The signals of terminal initiative decline are almost always visible before the quantitative evidence is undeniable, and they are almost always process signals rather than outcome signals. The strategic review stops asking whether the initiative should continue and focuses entirely on how to improve execution — the question of continuation has been removed from the agenda.

The performance metrics are revised to make current performance look more acceptable against the revised baseline. The people closest to the initiative stop raising concerns in formal forums while continuing to raise them in informal conversations. The reporting becomes systematically more optimistic than the ground-level assessment of the people doing the work.

Each of these signals is an indicator that the sunk cost logic has taken hold of the governance process — that the social dynamics of the review have organized themselves around continuing rather than honestly evaluating.

The pre-mortem, conducted before the initiative launches, produces the most reliable antidote: a written record of the specific conditions that would constitute failure, agreed by the people who will later be responsible for reporting progress, before they have any ego investment in the reporting being optimistic. That record does not prevent the sunk cost trap from forming.

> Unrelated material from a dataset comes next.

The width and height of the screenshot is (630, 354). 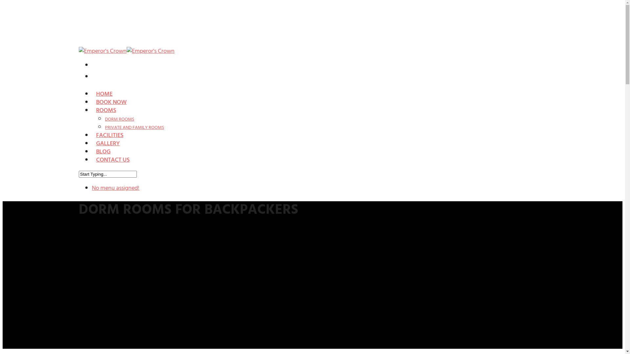 I want to click on 'BOOK NOW', so click(x=91, y=106).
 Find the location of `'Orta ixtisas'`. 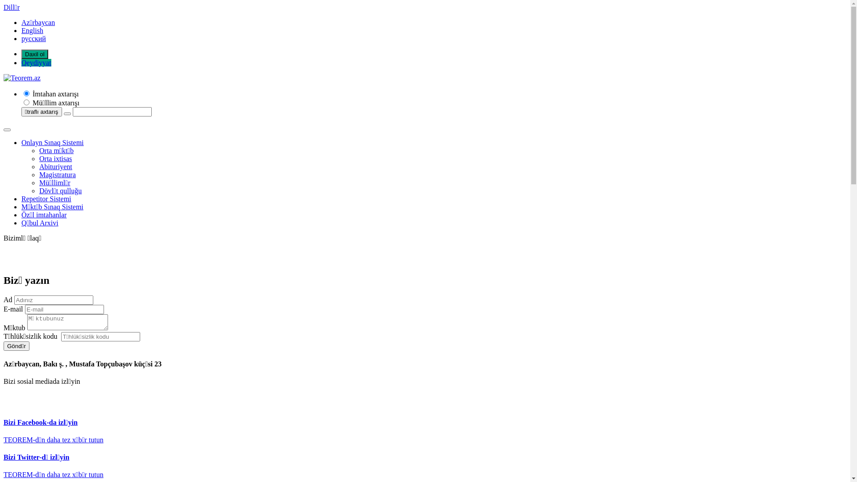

But it provides the governance structure with a mechanism for triggering the re-evaluation that the trap would otherwise prevent.

Frequently Asked Questions

Why do organizations continue funding initiatives that are clearly failing?

Barry Staw's foundational research on escalation of commitment established that the primary driver of continued investment in failing initiatives is not ignorance of the failure but the psychological and organizational cost of acknowledging it. Organizational cultures that treat stopping as failure create conditions in which everyone knows the initiative is failing and no one says so formally until the cost of inaction exceeds the cost of admission.

How does the pre-mortem help organizations avoid the sunk cost trap?

Gary Klein's research found that prospective hindsight increases the ability to identify reasons for future failure by 30%. More importantly, conducting the pre-mortem before the initiative launches forces the team to articulate the specific conditions under which the initiative should be stopped. These pre-committed off-ramps separate the governance question from the ego investment: the decision to stop is the execution of a commitment made before the investment that makes acknowledgment so difficult.

What signals indicate that a strategic initiative is entering terminal decline?

The most reliable early signals are process signals: the strategic review stops asking whether the initiative should continue; performance metrics are revised to make current performance look more acceptable; the people closest to the initiative stop raising concerns in formal forums while continuing to raise them informally; and reporting becomes systematically more optimistic than the ground-level assessment. These signals typically precede the quantitative evidence of failure by months or years.